Back from Cheyenne

After two fairly long drives and two fairly boring days learning about the BLM, FS, NPS, and FWS, along with unnecessarily long lectures about Section 7 of the ESA which requires biologists working with T&E; species to prepare a BA for any project (after which the FWS will respond with a BO), I am back in Pinedale and ready to keep chugging away at the lynx project. The workshop was somewhat helpful (suggestions on how to get government jobs and how to write the type of reports necessary to document impacts to sensitive/threatened species) but in large part unnecessary (BLM background info, safety discussions, etc.).

There were, however, three good things about the workshop:

1. Chrissy finally finished Harry Potter, so I started the book on Sunday and finished Monday evening. (Having finished the series, I highly recommend it to any reader of any age.)

2. Our hotel was about 100 feet from the Union Pacific transcontinental mainline, so I could always watch trains (~100 per day).

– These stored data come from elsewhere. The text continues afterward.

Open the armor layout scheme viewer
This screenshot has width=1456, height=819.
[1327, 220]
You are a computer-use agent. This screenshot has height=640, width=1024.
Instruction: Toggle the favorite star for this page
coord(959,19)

3. I had the opportunity to meet and hang out with a good number of interesting young ecology folks. Such meetings inevitably lead to the perception of a small world, as the number of young ecology folks is not that large. People included:
Annika, just graduated from St. Olaf and now working in Tucson for the BLM
Sasha, from Ohio and good friends with Jens Stevens (Carleton grad and senior Arb naturalist last year) from an REU program
Cristin, from Delaware and familiar with my good friend Liana Burghart through frisbee.
Pacifica, from California and former labmate of Chiji Ochiaga, one of my housemates from RMBL last summer.

Also had a chance to buy stuff at radio shack and sports stores (we now have an aerobie, a volleyball, and an X-box).